Task to carry out:
From the discriminant analysis text, reproduce the part that opens with the words containing "It is also worth" and closes with "provide low-dimensional views?", replacing every "LDA" with "linear discriminant analysis".

Document extract:
--------------------------------

By contrast, one does not often encounter estimation problems with Fisher's discriminant. It can still happen if either the between or within covariance matrix is singular but that is a rather rare instance. In fact, If there is complete or quasi-complete separation then all the better because the discriminant is more likely to be successful.
It is also worth mentioning that contrary to popular belief LDA is not based on any distribution assumptions. We only implicitly require equality of the population covariance matrices since a pooled estimator is used for the within covariance matrix. Under the additional assumptions of normality, equal prior probabilities and misclassification costs, the LDA is optimal in the sense that it minimizes the misclassification probability.
How does LDA provide low-dimensional views?
It's easier to see that for the case of two populations and two variables. Here is a pictorial representation of how LDA works in that case. Remember that we are looking for linear combinations of the variables that maximize separability.
Hence the data are projected on the vector whose direction better achieves this separation. How we find that vector is an interesting problem of linear algebra, we basically maximize a Rayleigh quotient, but let's leave that aside for now. If the data are projected on that vector, the dimension is reduced from two to one.
The general case of more than two populations and variables is dealt similarly. If the dimension is large, then more linear combinations are used to reduce it, the data are projected on planes or hyperplanes in that case. There is a limit to how many linear combinations one can find of course and this limit results from the original dimension of the data. If we denote the number of predictor variables by $p$ and the number of populations by $g$, it turns out that the number is at most $\min(g-1,p)$.
If you can name more pros or cons, that would be nice.
The low-dimensional representantion does not come without drawbacks nevertheless, the most important one being of course the loss of information. This is less of a problem when the data are linearly separable but if they are not the loss of information might be substantial and the classifier will perform poorly.

--------------------------------

Record list:
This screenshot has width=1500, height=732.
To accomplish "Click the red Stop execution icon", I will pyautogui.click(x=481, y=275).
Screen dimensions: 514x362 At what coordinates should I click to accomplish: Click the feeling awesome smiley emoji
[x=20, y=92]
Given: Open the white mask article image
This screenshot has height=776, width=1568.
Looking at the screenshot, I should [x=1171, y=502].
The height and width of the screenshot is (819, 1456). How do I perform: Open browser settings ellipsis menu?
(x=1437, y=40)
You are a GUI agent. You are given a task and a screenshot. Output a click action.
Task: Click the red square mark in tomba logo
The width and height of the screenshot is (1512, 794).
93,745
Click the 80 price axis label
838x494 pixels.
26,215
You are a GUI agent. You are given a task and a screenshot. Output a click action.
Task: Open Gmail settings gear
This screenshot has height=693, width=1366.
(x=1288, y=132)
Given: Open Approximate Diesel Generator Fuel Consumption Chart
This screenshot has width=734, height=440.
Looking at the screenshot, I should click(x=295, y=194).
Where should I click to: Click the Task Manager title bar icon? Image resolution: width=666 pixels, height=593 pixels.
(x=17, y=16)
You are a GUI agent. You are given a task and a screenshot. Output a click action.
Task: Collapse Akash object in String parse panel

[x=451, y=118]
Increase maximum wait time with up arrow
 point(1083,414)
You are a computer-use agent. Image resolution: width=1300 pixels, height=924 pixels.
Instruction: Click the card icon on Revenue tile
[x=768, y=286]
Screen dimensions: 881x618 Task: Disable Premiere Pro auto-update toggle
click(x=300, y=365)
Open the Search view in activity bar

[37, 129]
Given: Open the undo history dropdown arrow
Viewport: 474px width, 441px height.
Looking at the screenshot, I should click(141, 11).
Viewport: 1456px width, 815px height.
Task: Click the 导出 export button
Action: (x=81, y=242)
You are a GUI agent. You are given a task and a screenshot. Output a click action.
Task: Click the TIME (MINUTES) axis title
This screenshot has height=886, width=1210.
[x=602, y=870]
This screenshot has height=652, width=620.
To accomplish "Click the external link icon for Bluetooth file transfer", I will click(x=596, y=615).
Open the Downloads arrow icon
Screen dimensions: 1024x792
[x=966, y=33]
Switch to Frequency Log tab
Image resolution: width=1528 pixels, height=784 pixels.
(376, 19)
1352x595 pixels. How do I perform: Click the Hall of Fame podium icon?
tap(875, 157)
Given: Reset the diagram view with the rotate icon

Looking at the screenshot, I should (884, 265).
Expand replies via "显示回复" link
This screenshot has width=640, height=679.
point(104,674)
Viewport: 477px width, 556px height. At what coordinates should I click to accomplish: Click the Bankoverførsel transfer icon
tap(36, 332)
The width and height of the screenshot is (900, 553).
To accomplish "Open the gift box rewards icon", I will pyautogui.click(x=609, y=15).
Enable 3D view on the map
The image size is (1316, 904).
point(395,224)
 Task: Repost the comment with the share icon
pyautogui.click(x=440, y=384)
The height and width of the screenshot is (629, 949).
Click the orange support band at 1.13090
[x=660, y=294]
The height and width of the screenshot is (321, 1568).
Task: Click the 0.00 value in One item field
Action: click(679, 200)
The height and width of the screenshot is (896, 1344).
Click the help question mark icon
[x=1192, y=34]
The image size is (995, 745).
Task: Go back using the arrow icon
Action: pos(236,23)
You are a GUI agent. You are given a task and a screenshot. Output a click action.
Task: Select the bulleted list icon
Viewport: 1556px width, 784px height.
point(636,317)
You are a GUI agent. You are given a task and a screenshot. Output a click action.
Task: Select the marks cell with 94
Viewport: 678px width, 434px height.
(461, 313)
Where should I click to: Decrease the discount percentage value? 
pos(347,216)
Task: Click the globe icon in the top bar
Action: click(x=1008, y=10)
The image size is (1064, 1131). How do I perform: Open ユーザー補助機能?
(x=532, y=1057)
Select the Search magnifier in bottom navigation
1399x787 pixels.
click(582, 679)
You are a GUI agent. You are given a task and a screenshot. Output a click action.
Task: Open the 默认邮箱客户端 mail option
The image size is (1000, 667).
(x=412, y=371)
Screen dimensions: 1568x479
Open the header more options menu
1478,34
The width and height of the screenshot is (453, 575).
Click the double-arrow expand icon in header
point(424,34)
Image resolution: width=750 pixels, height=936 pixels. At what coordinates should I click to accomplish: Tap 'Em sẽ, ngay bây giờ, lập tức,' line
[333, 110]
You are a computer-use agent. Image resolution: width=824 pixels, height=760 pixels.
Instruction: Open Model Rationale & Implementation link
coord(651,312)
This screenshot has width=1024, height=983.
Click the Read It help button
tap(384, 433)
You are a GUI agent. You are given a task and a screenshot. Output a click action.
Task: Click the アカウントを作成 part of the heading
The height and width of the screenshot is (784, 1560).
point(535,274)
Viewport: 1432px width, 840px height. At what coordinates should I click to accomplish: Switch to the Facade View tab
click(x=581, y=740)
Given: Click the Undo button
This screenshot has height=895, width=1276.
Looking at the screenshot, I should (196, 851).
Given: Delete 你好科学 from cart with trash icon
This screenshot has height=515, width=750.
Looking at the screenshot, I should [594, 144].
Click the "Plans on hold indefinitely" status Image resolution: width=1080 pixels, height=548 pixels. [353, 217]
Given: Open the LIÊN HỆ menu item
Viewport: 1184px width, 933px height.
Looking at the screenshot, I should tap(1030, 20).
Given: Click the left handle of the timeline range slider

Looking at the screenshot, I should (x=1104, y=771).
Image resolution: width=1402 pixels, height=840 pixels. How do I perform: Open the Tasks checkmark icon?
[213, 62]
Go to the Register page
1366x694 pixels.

--------------------------------

Written solution:
It is also worth mentioning that contrary to popular belief linear discriminant analysis is not based on any distribution assumptions. We only implicitly require equality of the population covariance matrices since a pooled estimator is used for the within covariance matrix. Under the additional assumptions of normality, equal prior probabilities and misclassification costs, the linear discriminant analysis is optimal in the sense that it minimizes the misclassification probability.
How does linear discriminant analysis provide low-dimensional views?